Е.В.: Юнгианские леса произрастают сейчас в сложное лиминальное время. Человек вынужден приспосабливаться к возрастающей неопределенности и изменчивости нашей реальности. Такое испытание Хаосом. Эон Рыб остался позади, идет становление эона Водолея. Какими качествами он может обладать, с Вашей точки зрения?
Н.Х.: Ну, это поле для обширного исследования, целой статьи. Если постараться быть краткой, то здесь можно выделить несколько моментов. Первое – это тема творчества. Должны быть учтены врожденные творческие качества каждого человека. У кого-то это контакт с музыкой или словом, кто-то хорошо рисует или лепит. Не обязательно при этом становиться мастером, профессионалом. Просто это как обязательное условие целостности развития, средство терапии и исцеления ран душевных и физических. Технологии не должны убивать творческое иррациональное, нуминозное, живую суть.
Второе. Должны измениться отношения природы и человека. Отношение к природе не с позиции грандиозного инфлированного человеческого Эго, не как к источнику сырья, но как к символической матери, как к сакральному вместилищу Anima Mundi. Взаимодействие перейдет из категории экономической и экологической в категорию этическую. И об этом сейчас уже много пишут.
И третье – это интеграция, время объединения с общими целями, где каждый является частью единого целого, но при этом не лишается индивидуальности. Каждая нота, каждый инструмент, каждый голос важен и звучит в этом грандиозном общечеловеческом хоре.
Е.В.: Мы подошли к последнему вопросу. Какой символический подарок Вы бы сделали Юнгу, будь у Вас такая возможность?

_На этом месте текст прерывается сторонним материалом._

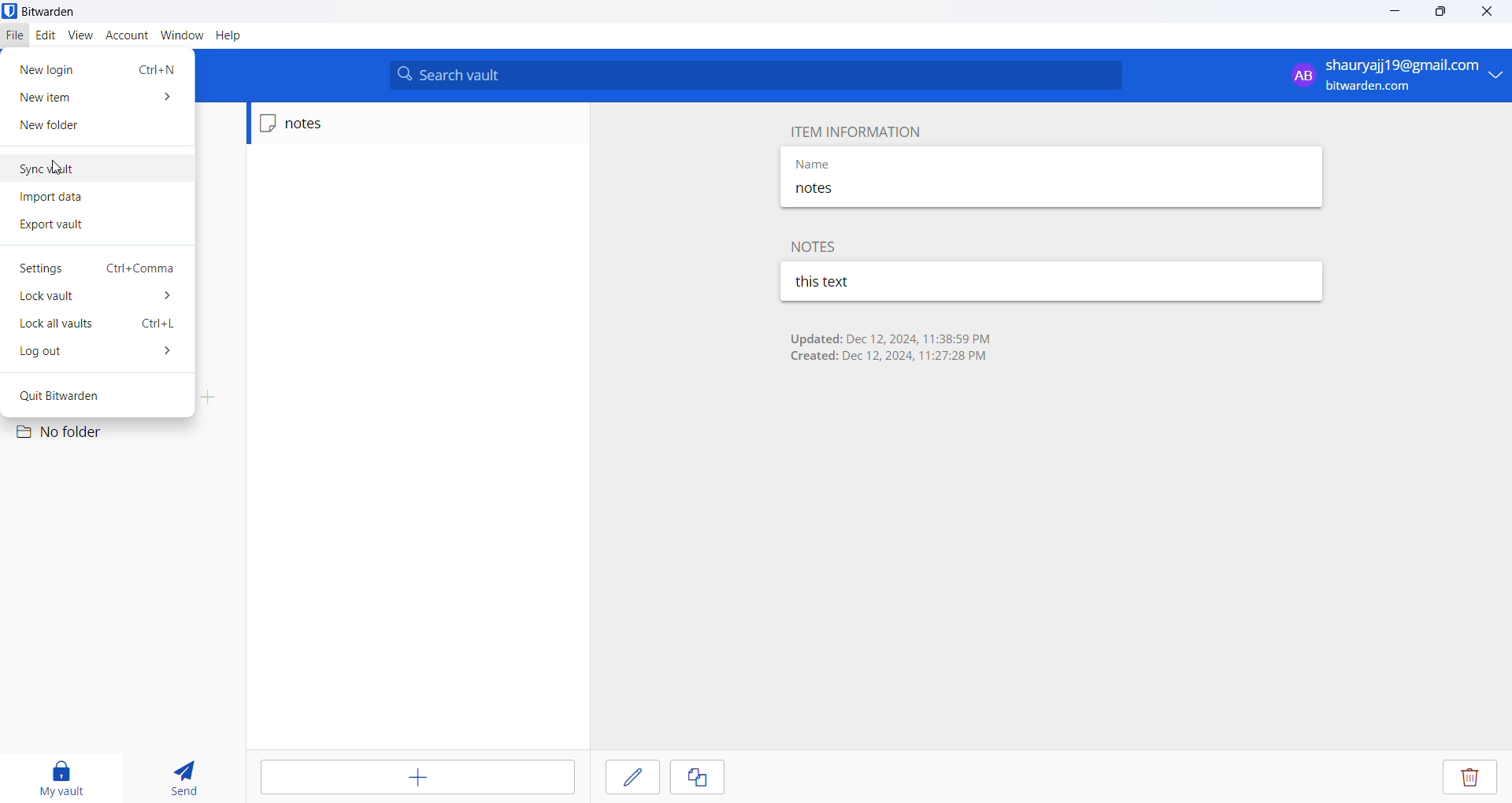  Describe the element at coordinates (61, 169) in the screenshot. I see `cursor` at that location.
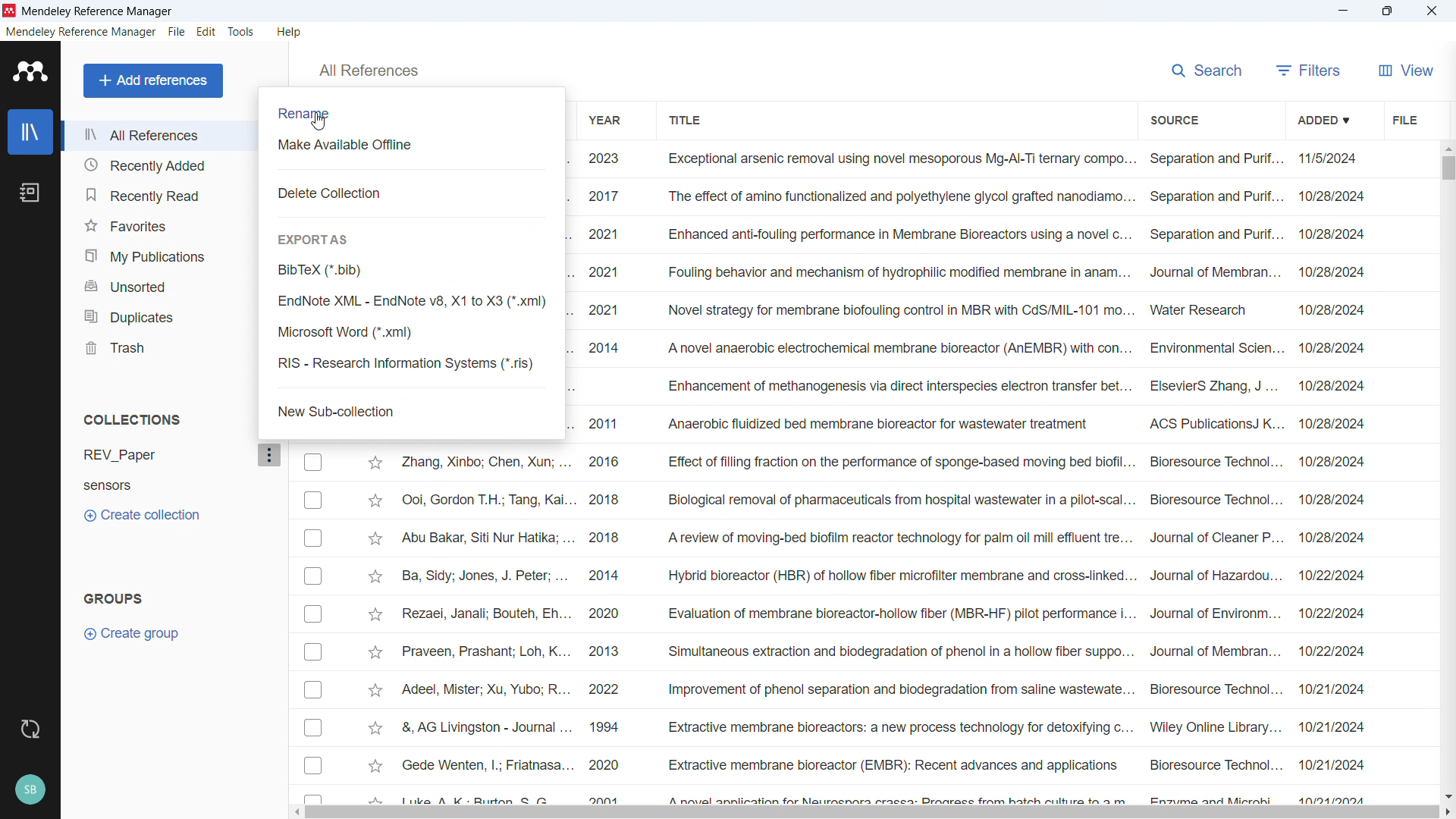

Н.Х.: Идея подарка мне подсказана докладом Бернарда Сарториуса на прошлогодней конференции журнала «Юнгианский анализ». Он рассказал о женщине, музыкальном психотерапевте, посетившей Юнга незадолго до его смерти. Из беседы с Юнгом она узнала, что в его семье все были музыкально одаренные люди, прекрасно пели и играли на фортепиано. Сам Юнг неплохо разбирался в музыкальной литературе и слышал почти всех великих исполнителей своего времени, но к музыкальной психотерапии относился как к чему-то сентиментальному и несерьезному. Посмотрев, как это работает, он был удивлен и чрезвычайно взволнован глубиной проникновения в архетипические слои. Так вот, мне бы хотелось пофантазировать о «подарке» для Юнга, если бы возникла такая волшебная возможность, в виде нескольких дополнительных лет к его жизни, в течение которых он бы мог освоить свой личный контакт с музыкой, с фортепиано как особый шанс приобщения к целительной силе этого аспекта творчества.